**WHAT IS EXPECTED**
Print the part of the material that opens with the line containing "What do you see at coordinates (243, 442)" and closes with the line containing "coordinates (531, 952).", reproducing those lines exactly.

^^^^^^^^^^^^^^^^

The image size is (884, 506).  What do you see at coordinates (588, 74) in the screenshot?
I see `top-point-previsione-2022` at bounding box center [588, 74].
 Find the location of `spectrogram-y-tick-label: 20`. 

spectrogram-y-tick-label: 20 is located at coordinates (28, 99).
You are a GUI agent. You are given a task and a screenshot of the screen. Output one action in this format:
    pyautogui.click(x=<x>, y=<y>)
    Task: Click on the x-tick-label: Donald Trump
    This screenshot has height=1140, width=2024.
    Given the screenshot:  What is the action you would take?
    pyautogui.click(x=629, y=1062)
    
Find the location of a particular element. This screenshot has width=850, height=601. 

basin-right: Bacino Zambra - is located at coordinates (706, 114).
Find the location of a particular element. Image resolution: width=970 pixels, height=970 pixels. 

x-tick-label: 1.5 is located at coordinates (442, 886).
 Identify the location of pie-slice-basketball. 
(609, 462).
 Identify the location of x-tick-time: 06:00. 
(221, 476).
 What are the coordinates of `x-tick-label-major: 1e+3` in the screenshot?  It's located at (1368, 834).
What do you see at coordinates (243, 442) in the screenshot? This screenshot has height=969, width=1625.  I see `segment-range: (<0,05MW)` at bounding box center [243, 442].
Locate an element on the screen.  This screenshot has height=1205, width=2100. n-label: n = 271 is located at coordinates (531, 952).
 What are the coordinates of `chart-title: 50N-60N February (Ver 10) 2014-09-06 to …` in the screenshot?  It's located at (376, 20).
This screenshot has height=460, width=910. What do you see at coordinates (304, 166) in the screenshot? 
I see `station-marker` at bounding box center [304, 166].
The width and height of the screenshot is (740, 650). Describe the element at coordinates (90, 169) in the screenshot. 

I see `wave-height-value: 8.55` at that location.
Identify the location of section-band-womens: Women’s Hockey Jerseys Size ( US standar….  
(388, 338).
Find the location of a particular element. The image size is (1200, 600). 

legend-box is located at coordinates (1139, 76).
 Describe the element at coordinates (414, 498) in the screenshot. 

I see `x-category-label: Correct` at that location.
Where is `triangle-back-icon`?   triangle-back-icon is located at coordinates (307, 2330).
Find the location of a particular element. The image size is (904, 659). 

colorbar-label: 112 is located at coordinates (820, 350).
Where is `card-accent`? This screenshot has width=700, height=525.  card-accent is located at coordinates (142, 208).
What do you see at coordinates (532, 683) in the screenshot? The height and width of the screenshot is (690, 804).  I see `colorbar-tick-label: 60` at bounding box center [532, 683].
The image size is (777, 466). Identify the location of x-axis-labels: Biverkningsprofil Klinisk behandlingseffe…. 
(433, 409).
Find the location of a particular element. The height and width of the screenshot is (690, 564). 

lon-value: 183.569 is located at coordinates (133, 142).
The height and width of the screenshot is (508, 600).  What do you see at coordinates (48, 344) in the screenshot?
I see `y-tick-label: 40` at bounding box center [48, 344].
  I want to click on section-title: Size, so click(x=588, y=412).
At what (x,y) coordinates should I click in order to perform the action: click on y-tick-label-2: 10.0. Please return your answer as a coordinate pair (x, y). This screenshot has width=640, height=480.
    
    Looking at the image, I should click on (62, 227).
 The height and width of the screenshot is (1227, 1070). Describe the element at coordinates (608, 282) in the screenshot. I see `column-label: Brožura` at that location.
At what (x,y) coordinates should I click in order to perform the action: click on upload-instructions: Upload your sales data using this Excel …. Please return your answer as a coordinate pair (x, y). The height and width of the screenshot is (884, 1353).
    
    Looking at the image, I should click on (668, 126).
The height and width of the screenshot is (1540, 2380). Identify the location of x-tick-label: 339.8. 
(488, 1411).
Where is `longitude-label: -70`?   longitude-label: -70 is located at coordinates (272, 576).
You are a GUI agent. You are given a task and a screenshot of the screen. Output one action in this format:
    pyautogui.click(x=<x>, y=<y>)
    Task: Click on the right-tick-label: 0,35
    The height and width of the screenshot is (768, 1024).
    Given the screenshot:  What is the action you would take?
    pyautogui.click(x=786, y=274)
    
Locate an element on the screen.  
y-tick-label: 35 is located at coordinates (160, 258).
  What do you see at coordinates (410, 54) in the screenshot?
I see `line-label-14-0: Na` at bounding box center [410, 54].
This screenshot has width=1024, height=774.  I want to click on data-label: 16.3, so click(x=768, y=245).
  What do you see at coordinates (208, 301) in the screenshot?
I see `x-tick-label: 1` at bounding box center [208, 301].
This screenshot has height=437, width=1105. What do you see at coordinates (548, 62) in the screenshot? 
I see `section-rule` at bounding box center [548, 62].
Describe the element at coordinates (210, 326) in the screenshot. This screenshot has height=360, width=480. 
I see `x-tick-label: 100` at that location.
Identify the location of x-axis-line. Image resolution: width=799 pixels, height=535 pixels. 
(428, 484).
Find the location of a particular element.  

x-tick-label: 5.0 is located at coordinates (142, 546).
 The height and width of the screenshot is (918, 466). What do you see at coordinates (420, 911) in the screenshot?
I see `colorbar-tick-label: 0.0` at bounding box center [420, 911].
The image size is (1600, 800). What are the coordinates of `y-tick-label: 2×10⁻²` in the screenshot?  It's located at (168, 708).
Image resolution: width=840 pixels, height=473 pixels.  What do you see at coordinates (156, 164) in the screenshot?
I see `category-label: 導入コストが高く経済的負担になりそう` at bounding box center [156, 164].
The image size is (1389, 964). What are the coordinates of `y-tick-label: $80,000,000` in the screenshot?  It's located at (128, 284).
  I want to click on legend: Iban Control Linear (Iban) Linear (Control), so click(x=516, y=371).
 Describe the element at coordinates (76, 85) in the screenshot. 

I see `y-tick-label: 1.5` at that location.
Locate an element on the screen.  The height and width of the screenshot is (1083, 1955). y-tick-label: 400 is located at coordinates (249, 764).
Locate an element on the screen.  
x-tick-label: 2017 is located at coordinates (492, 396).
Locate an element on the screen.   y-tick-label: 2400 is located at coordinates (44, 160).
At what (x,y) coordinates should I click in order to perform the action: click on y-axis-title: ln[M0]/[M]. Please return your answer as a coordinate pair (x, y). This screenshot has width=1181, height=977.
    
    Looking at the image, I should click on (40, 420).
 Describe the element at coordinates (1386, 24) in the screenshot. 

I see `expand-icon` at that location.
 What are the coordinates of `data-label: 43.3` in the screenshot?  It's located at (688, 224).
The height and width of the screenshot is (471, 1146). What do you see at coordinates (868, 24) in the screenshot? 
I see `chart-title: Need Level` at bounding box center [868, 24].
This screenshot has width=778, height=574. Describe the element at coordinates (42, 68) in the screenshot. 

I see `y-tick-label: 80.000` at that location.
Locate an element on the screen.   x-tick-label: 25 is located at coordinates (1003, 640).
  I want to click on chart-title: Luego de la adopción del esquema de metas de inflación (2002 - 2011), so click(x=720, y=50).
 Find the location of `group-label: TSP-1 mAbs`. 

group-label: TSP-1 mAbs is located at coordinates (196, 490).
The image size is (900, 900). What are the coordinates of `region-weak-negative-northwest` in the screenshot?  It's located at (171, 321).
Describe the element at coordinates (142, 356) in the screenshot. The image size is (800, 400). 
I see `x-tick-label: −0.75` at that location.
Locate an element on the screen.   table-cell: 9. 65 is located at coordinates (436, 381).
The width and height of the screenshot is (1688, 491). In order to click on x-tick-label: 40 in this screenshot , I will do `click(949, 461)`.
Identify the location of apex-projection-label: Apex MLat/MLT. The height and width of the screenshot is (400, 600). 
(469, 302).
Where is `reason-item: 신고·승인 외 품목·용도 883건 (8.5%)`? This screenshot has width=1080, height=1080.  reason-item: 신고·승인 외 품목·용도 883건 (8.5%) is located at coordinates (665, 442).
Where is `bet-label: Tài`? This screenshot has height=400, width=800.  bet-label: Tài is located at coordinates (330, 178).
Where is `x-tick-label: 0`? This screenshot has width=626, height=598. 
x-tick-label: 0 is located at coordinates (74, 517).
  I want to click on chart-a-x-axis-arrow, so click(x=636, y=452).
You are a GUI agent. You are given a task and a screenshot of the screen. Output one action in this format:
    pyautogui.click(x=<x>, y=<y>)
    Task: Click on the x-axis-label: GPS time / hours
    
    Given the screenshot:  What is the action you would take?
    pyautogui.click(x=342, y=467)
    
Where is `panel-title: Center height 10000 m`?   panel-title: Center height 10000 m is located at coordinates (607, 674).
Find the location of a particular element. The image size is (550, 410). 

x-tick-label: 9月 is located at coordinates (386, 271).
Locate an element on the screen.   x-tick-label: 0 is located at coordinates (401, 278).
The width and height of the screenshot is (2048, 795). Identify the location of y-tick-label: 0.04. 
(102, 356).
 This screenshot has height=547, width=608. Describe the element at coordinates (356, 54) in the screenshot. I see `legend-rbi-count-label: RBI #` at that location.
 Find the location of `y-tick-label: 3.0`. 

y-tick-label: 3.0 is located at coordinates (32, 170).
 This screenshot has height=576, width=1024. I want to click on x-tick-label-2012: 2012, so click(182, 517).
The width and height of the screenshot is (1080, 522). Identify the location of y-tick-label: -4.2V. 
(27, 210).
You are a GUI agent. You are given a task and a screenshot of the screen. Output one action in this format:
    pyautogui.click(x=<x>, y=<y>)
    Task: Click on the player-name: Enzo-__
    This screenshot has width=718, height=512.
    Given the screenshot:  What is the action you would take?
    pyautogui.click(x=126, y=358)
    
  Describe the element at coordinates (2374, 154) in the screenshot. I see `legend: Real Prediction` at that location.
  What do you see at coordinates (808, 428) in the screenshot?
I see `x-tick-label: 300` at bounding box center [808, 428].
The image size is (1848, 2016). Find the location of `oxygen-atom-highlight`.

^^^^^^^^^^^^^^^^

**TASK RESULT**
What do you see at coordinates (243, 442) in the screenshot? This screenshot has height=969, width=1625.  I see `segment-range: (<0,05MW)` at bounding box center [243, 442].
Locate an element on the screen.  This screenshot has height=1205, width=2100. n-label: n = 271 is located at coordinates (531, 952).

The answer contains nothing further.